In the last few days I've felt it. I know that there is a specific reason for Him bringing me all the way across the world. As much as I'm here to minister, He's ministering to me, too. Pruning is never fun, nor is it ever easy. But it's necessary for us if we're ever to be the person we were created to be. I read this today in Hebrews:
"No discipline seems enjoyable at the time, but painful. Later on, however, it yields the fruit of peace and righteousness to those who have been trained by it" Hebrews 12:11
Well, that's the truth if I ever heard it! Of all the days to read a passage like that. Yesterday, I blatantly said to God "I don't want to be exposed over here. I don't want my teammates to see me being mean or pouty.
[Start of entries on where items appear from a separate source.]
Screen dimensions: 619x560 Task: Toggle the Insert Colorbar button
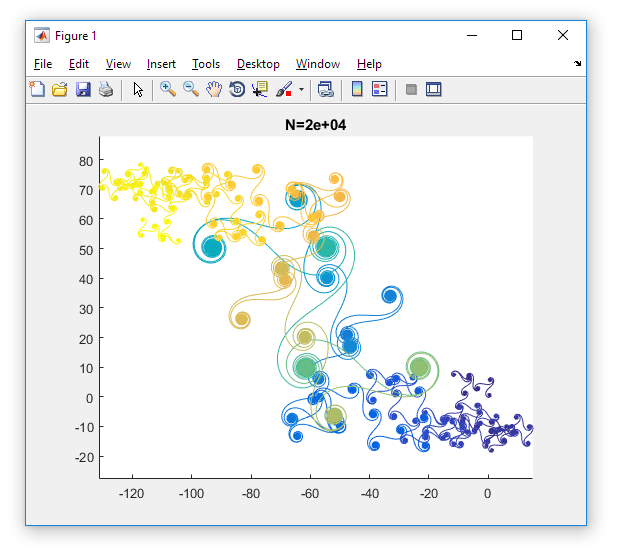[x=356, y=89]
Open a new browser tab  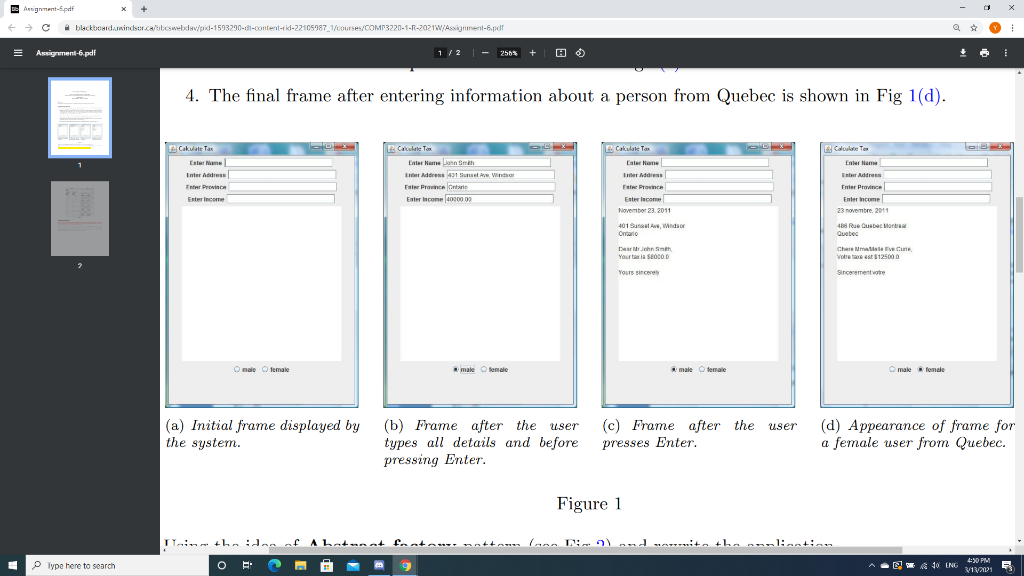click(143, 9)
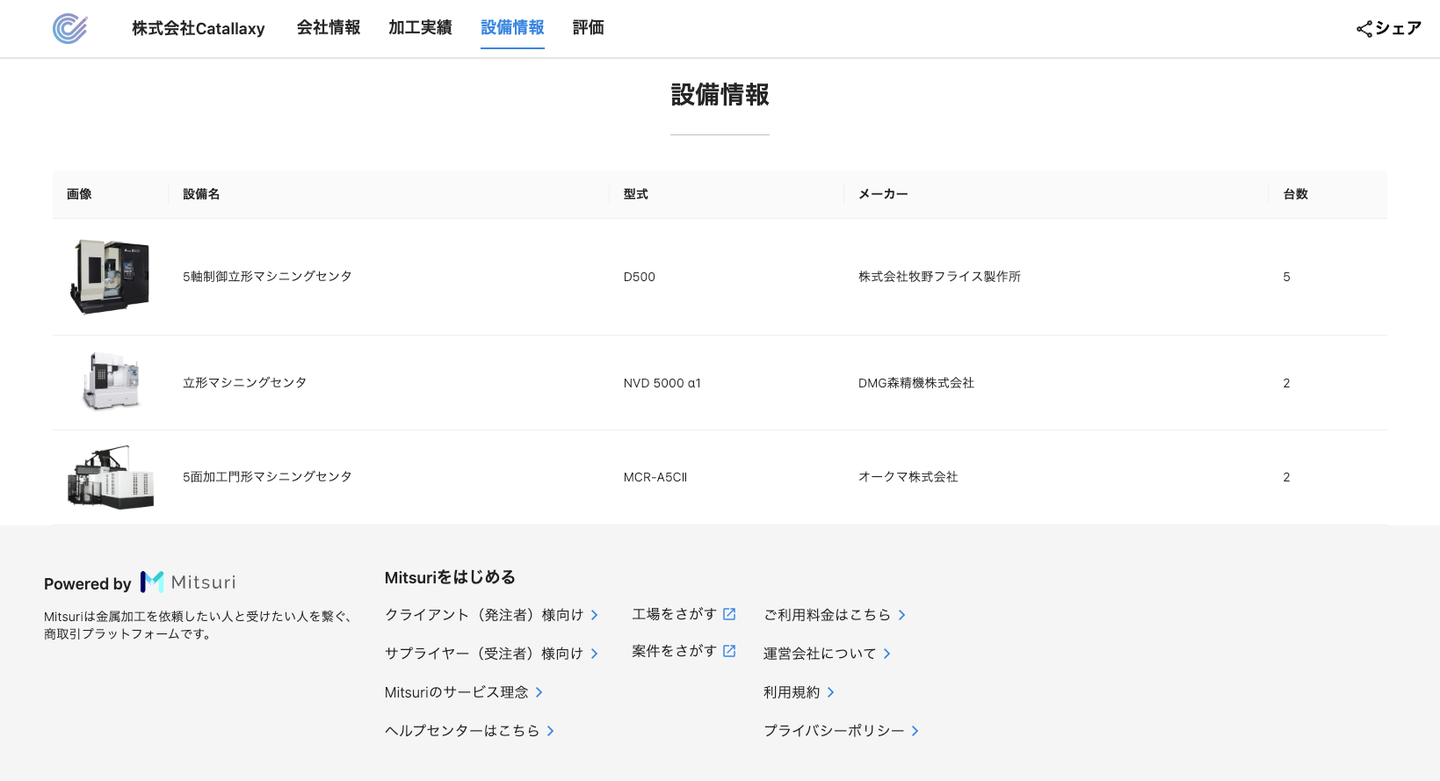Open the 運営会社について link
1440x781 pixels.
point(819,653)
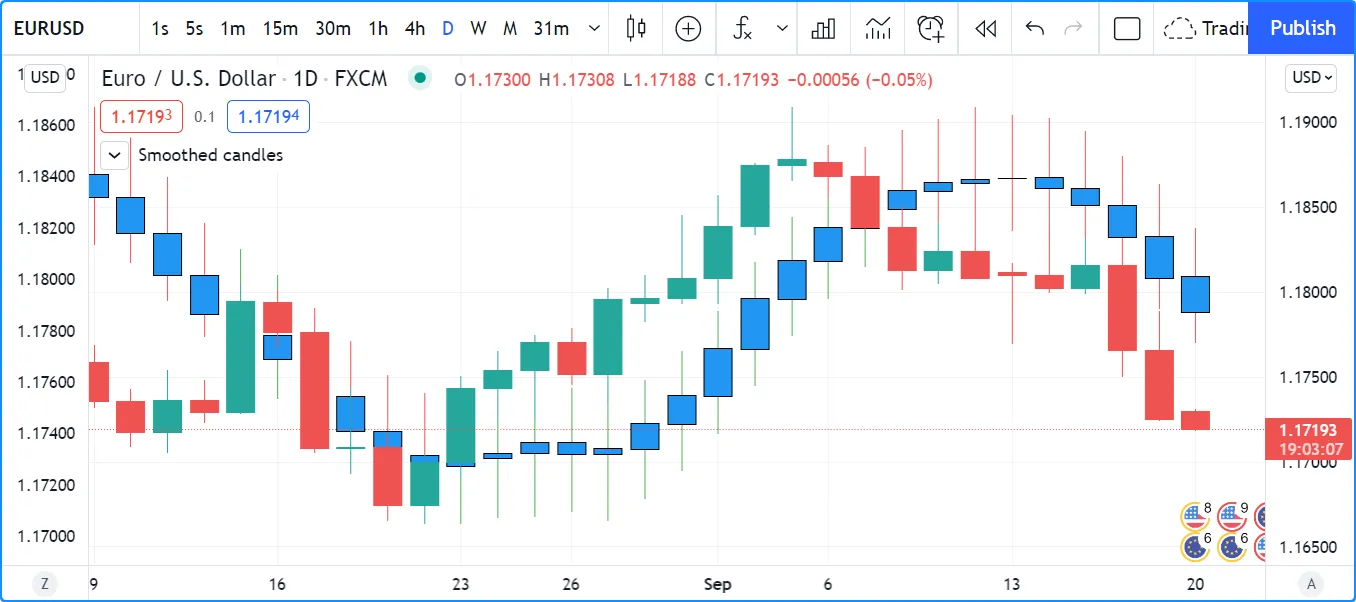Click the compare or add symbol icon
Image resolution: width=1356 pixels, height=602 pixels.
point(688,28)
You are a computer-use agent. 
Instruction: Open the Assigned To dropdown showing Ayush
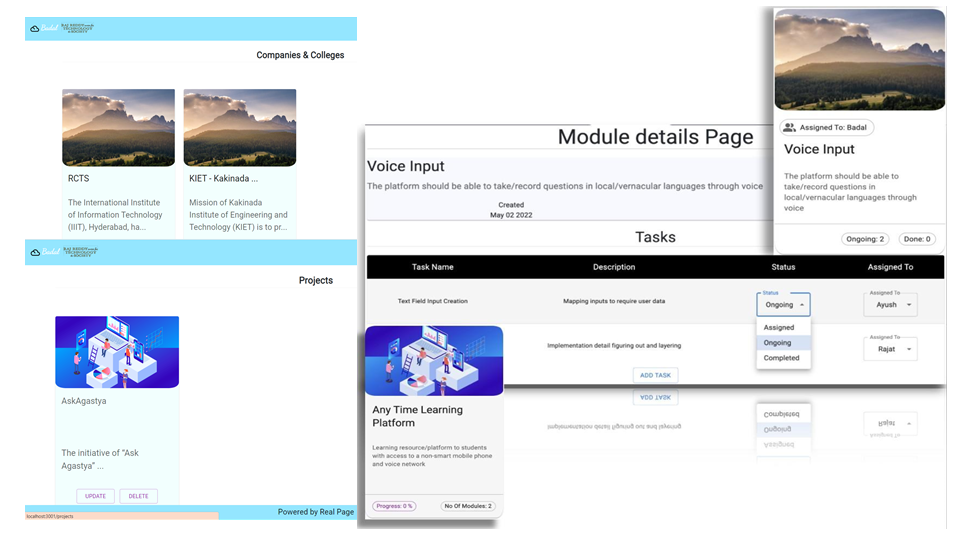pos(890,305)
So I'm just going to hide it." And right away, this is what I got from that "You hide it all the time. So if you keep hiding it, how am I ever going to transform you into what I created you for?!"
I'm going to be blatantly honest: Pruning sucks. It hurts. It's certainly not something I am enjoying right now. But in the end when the "fruit of peace and righteousness" finally spring up, it will be something that was worth it.
Oh and also--just because I'm being pruned in this absolutely beautiful and gorgeous city certainly does not make it any more fun or exciting. In fact, it probably hurts worse because I'm out of my comfort zone. But when I return, I hope to be a different person because of it.